Thomas A. Shannon Jr., ex-embaixador dos Estados Unidos no Brasil durante o governo de Barack Obama, fez declarações fortes neste sábado em entrevista à BBC News Brasil. Segundo o diplomata, Jair Bolsonaro (PL), condenado a 27 anos e 3 meses de prisão pelo papel no golpe de 8 de Janeiro, já é “página virada” para Donald Trump, presidente republicano. Apesar disso, Shannon acredita que as sanções aplicadas a ministros do Supremo Tribunal Federal (STF) com base na Lei Magnitsky devem permanecer.

O ex-embaixador destacou que, embora Trump tenha tentado de todas as formas anular o julgamento de Bolsonaro, os esforços não avançaram.

— Sim, esses pedidos foram retirados da mesa. Mas isso se deve às ações firmes das instituições brasileiras. Acho que Trump percebeu que tentar interferir em processos criminais e eleitorais no Brasil simplesmente não iria funcionar — afirmou Shannon.

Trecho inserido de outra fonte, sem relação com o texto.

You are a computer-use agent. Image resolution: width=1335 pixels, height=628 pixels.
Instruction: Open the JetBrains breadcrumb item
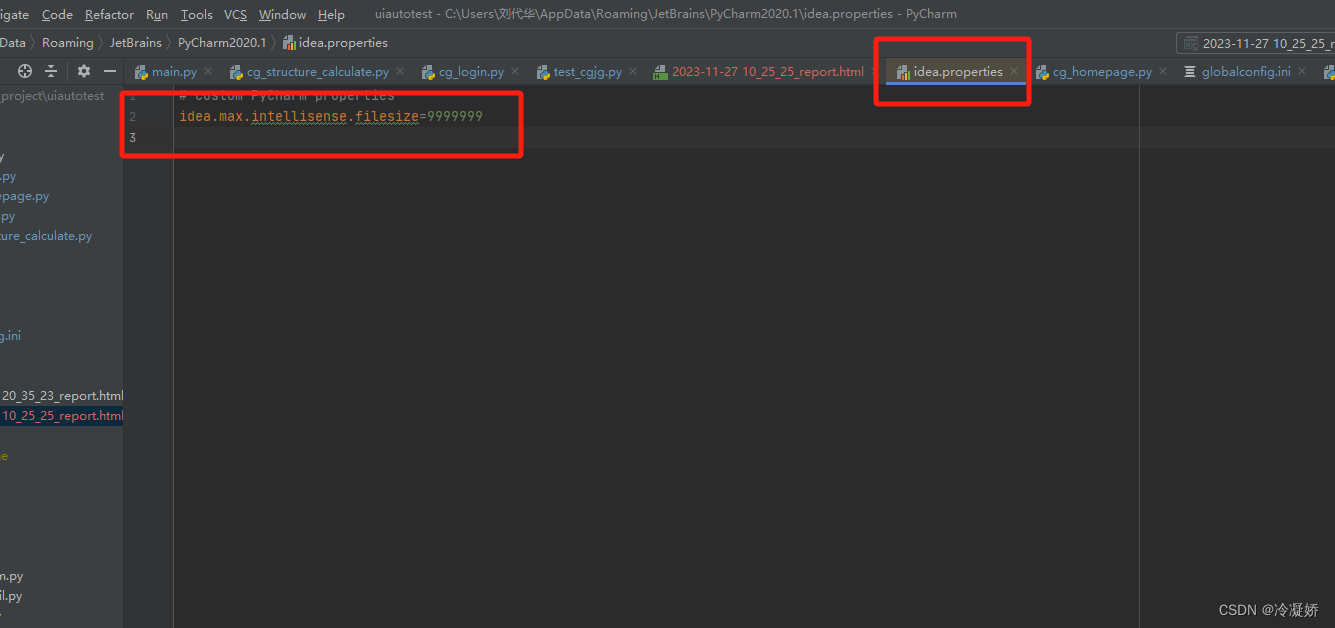coord(136,42)
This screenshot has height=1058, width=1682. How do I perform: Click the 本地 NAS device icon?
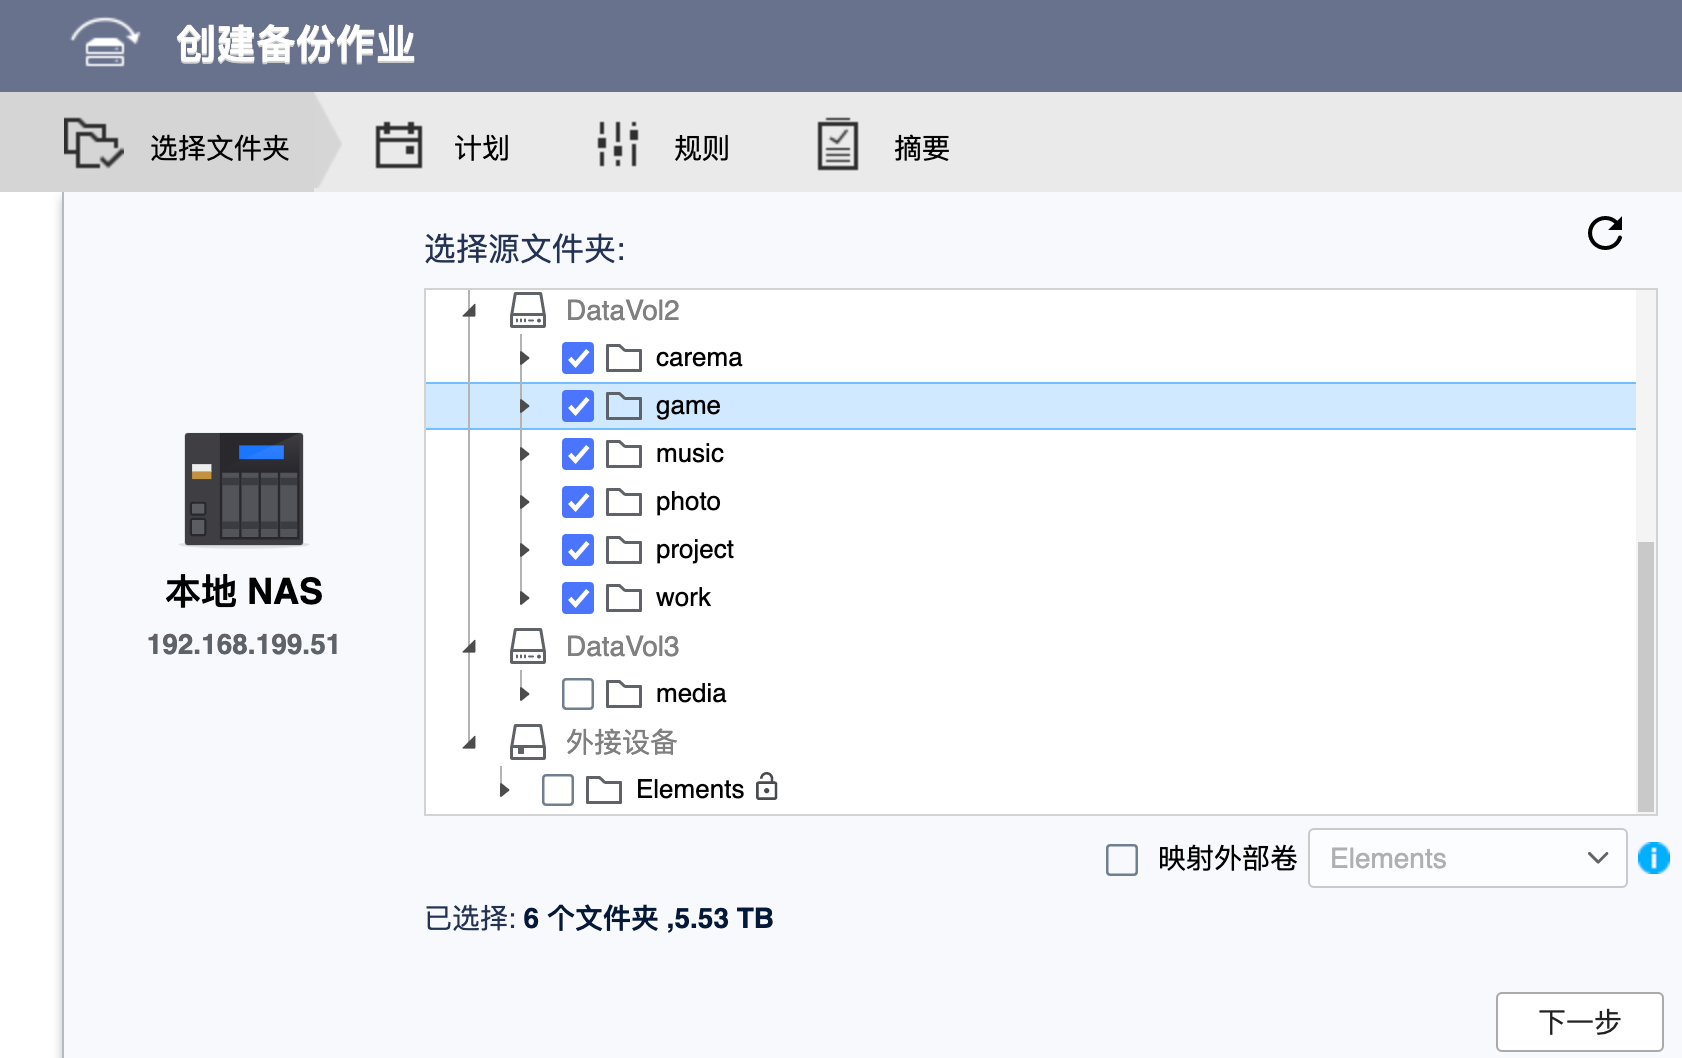(243, 490)
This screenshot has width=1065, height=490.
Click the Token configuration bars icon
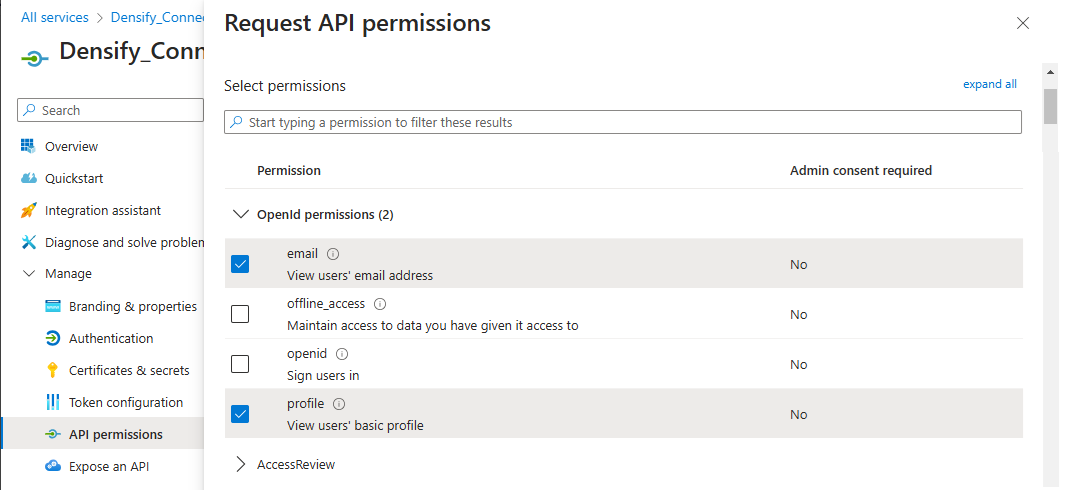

Para ele, o caso se tornou evidente para todas as partes. O diplomata explicou que a insistência de Trump em proteger Bolsonaro perdeu relevância diante da postura firme do Brasil e, principalmente, do STF.

— Perdeu relevância principalmente porque o Brasil deixou muito claro que não iria ceder. E o Supremo, de maneira firme, manteve a acusação e a proibição de Bolsonaro concorrer nas próximas eleições. Uma vez que isso ficou evidente, o que os Estados Unidos poderiam fazer? — questionou Shannon.

Apesar disso, a família Bolsonaro segue ativa em manter contato com Washington. Shannon citou o deputado Eduardo Bolsonaro (PL-SP), conhecido como filho “03”, como protagonista dessas tentativas.

— Há algumas maneiras de ver isso. Primeiro, Trump não vai abandonar Bolsonaro. Ele o considera um amigo com visões políticas semelhantes. Mas é curioso notar que, em todas as comunicações de Trump com Lula, Bolsonaro nem é mencionado. E isso acontece porque Trump sabe que sua tentativa de proteger Bolsonaro da prisão e permitir que ele disputasse eleições simplesmente falhou — explicou o ex-embaixador.

O diplomata também ressaltou que as relações entre os dois países continuam importantes, mas que o episódio mostra limites claros. A postura do Brasil frente às tentativas de Trump reforça a independência das instituições brasileiras e a força do Estado de Direito. Shannon afirmou que, mesmo com alianças políticas pessoais, a realidade jurídica no Brasil se mantém firme.

O caso de Bolsonaro é emblemático porque, além de condenações pesadas, envolve questões de segurança nacional, política interna e relações exteriores. Segundo Shannon, Trump pode até manter a simpatia pelo ex-presidente brasileiro, mas já entendeu que não há espaço para interferência.

Especialistas em política internacional interpretam as declarações do ex-embaixador como um recado: Washington reconhece que a justiça brasileira é soberana e que qualquer tentativa de manipulação externa encontra limites claros.

Enquanto isso, o governo de Lula segue reforçando instituições, mantendo a independência do STF e a condução das investigações. Para Shannon, isso mostra maturidade política do Brasil, algo que, segundo ele, Trump precisou aceitar.

Em resumo, Bolsonaro é, na visão de Shannon, um capítulo encerrado para Trump, mas ainda presente nos bastidores por meio de familiares e aliados. As sanções permanecem, o STF mantém suas decisões, e a política brasileira segue seu curso. Para o ex-embaixador, este episódio é um alerta sobre os riscos de tentativas externas de influência, mas também uma demonstração de que a democracia brasileira resistiu a pressões externas e internas.